→ Passage to read:
* * * * *
For new projects, **Federation** is generally the recommended approach due to its scalability and better separation of concerns.

Learn about Apollo Federation.

13. What is the “context” object in a GraphQL resolver and what is it used for?

The `context` is an object that is created for each incoming GraphQL request and passed to every resolver that executes for that request. It’s a “bag” of shared data and utilities.

It’s primarily used to hold per-request state, such as:

  • Authentication information (e.g., the currently logged-in user).
  • Instances of data sources or services needed by the resolvers (e.g., database connection pools).
  • Request-scoped caches or instances of DataLoader.

This avoids using global variables and is the primary way to provide dependencies to your resolver functions.

14. What are the four arguments passed to a typical resolver function?
* * * * *
→ Material provided:

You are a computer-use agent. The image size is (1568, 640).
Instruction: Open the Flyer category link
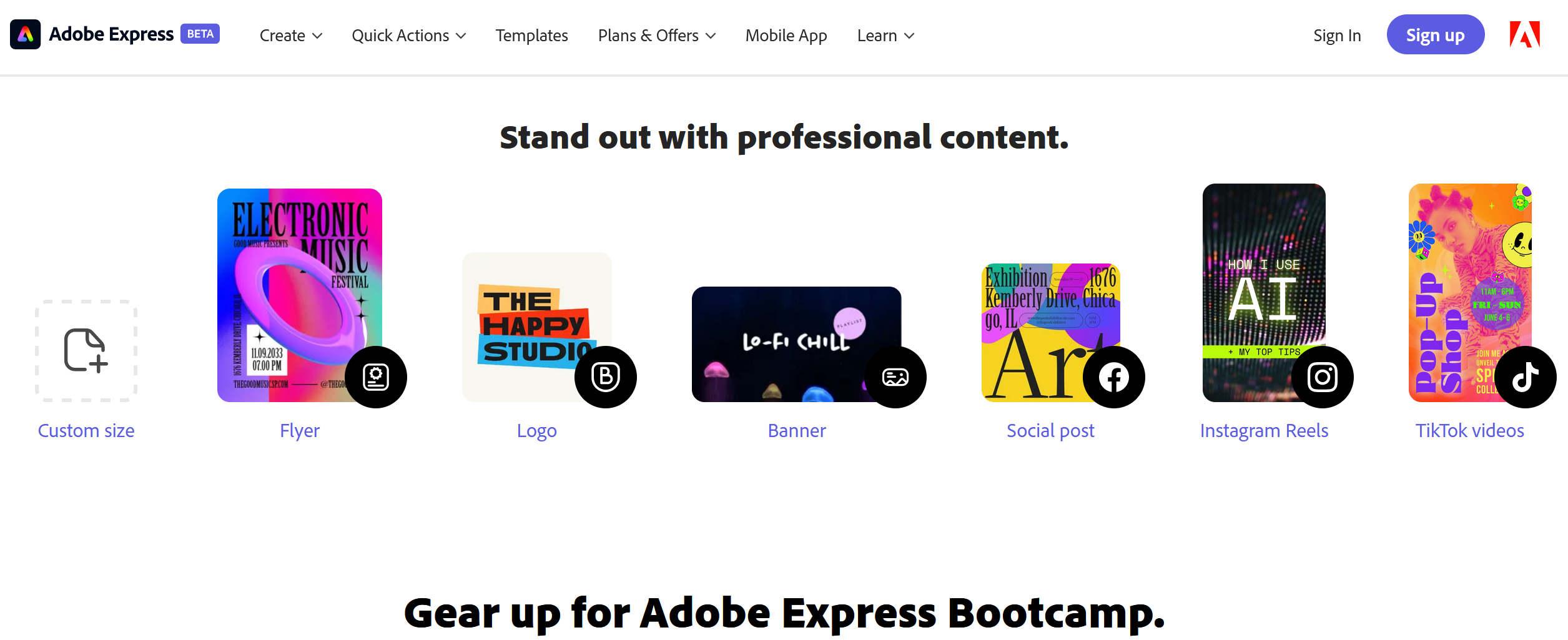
* * * * *
Pick up the GraphQL passage after its final line and continue writing it. The listing has no connection to the GraphQL passage.

→ Output:
A standard resolver function receives four arguments:

  1. `parent` (or `root`): The result of the parent field’s resolver. For top-level fields, this is the root value provided to the execution.
  2. `args`: An object containing the arguments passed to the field in the query.
  3. `context`: The shared context object for the entire request.
  4. `info`: An object containing information about the query’s execution state, including the schema, query AST, and path. It’s used for advanced use cases like building dynamic queries or implementing field-level caching.

15. How would you design a GraphQL API to serve both a web client and a mobile client with different data needs?

This is a core strength of GraphQL. Instead of creating separate endpoints (like `/api/v1/web/posts` and `/api/v1/mobile/posts`), you would have a single, unified GraphQL schema. The web client would then query for the fields it needs, and the mobile client would query for the slightly different set of fields it needs. This avoids data over-fetching and under-fetching. If there are fields that should *only* be available to one client type, you can use custom directives (e.g., `@client(name: “web”)`) to enforce authorization at the schema level.

16. What is the role of the `__typename` field?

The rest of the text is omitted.